The US dollar is down 0.1 percent to 95.84 so far on Friday.
Meanwhile, the Caixiin Chinese manufacturing purchasing managers index (PMI) released on Friday continued to raise concerns about China’s weaker-than-expected economic recovery.
The Caixin Chinese manufacturing PMI for June read 48.6, which was below forecast of 49.1 and May’s number of 49.2. It was the index’s third monthly decline in a row and marked the steepest deterioration in manufacturing conditions since February. This was the 16th straight month where the index was below the neutral 50 value.

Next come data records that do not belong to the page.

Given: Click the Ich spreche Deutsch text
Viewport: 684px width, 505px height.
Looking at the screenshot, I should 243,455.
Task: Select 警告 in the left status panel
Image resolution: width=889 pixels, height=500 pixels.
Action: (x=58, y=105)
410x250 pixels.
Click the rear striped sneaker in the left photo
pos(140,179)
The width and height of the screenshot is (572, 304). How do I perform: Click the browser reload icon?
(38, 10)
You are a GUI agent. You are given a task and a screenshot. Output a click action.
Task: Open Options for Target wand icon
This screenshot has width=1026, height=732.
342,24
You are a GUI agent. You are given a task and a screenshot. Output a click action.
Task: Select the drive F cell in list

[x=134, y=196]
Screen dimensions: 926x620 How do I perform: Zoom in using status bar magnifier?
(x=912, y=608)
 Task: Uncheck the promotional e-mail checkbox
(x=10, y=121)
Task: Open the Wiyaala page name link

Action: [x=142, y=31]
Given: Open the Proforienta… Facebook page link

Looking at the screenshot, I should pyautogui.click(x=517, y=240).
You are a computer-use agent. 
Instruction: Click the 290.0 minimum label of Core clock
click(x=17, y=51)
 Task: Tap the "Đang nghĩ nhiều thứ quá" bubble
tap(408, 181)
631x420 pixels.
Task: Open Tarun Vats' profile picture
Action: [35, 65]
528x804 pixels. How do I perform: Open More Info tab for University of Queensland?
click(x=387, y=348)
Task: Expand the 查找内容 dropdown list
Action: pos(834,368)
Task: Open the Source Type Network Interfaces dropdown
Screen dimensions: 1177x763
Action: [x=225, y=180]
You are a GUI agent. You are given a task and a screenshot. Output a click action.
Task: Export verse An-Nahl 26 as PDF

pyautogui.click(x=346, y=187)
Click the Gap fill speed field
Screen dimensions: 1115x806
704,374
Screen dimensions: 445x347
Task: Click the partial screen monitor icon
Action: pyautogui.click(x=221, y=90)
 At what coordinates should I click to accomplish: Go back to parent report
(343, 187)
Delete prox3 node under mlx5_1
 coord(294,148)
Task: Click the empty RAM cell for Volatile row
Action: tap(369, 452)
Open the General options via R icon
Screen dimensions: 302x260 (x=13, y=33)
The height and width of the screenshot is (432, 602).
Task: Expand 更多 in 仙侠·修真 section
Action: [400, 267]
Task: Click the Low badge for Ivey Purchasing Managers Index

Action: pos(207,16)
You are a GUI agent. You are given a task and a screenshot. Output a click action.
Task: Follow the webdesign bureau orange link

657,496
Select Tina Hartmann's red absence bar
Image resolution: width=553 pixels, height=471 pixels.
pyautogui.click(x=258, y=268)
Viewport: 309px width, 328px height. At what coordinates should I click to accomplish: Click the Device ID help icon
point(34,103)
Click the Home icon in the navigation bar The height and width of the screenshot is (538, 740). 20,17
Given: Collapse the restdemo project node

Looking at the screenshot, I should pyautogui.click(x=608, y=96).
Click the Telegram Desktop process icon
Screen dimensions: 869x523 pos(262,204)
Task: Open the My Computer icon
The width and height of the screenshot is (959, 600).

Chinese manufacturers reported the sharpest deterioration in operating conditions for four months in June, with output falling at the quickest rate since February amid a further drop in new work, said Caixin Insight Group.
“Overall, economic conditions in the second quarter were considerably weaker than in the first quarter, which means there had been no easing of the downward pressure on growth,” said Zhong Zhengsheng, director of macroeconomic analysts at Caixin.
“Against a backdrop of turbulent external environment, and in order to avert a sharp economic decline, the government must strengthen its proactive fiscal policy while continuing to follow prudent monetary policy,” he said.
Earlier in the day, China’s official manufacturing PMI for June came in at the borderline mark of 50, in line with expectations and down slightly from May’s reading of 50.1. The 50-point level separates expansion in activity from contraction.
The country’s non-manufacturing PMI for May was at 53.7, up from May’s figure of 53.7.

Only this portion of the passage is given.